# WHAT IS EXPECTED:
Give back the data exactly, with no images.
━━━
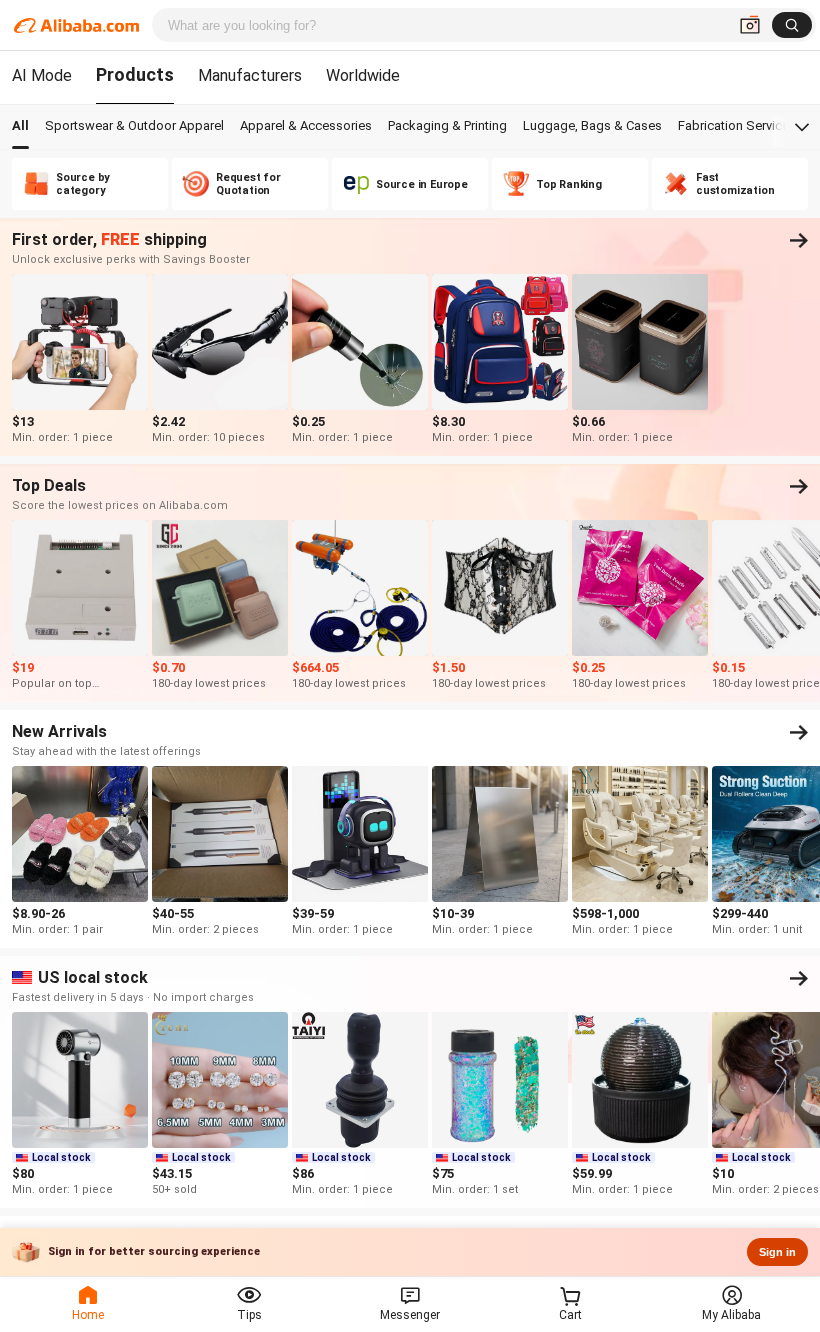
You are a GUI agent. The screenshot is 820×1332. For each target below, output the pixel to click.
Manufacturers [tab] (250, 75)
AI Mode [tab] (42, 75)
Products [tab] (135, 74)
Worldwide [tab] (363, 75)
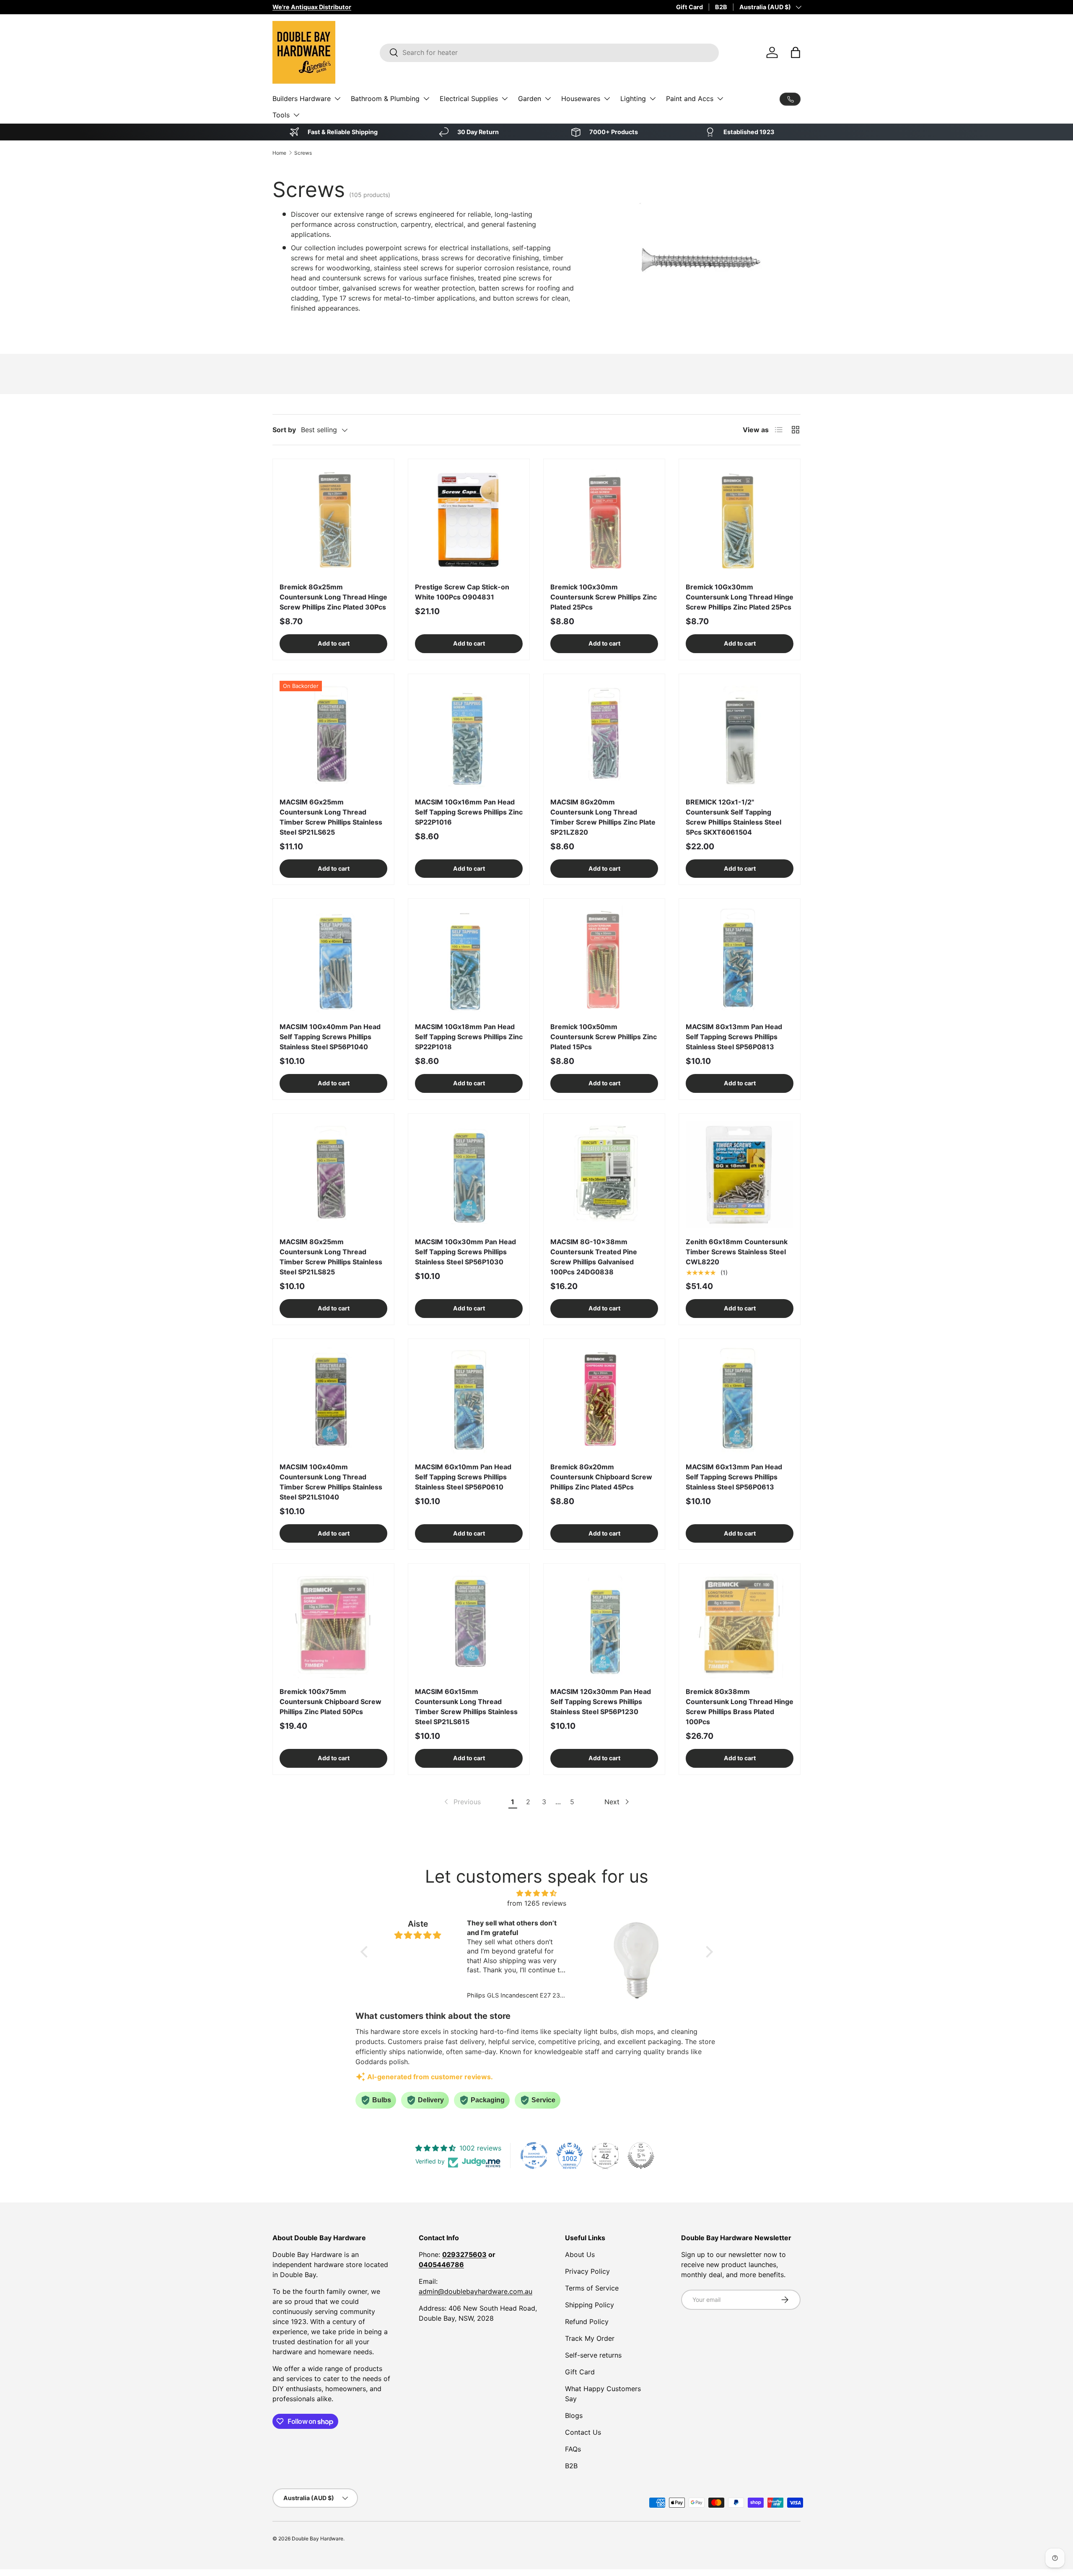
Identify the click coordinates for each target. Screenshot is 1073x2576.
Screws (303, 153)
━━━
# ANSWER TO THE PROBLEM:
You are a GUI agent. The screenshot is 820×1332. For each target below, output the pixel to click.
Manufacturers [tab] (250, 75)
AI Mode [tab] (42, 75)
Products [tab] (135, 74)
Worldwide [tab] (363, 75)
Identify the click coordinates for each target. Screenshot is 1073x2576.
Screws (303, 153)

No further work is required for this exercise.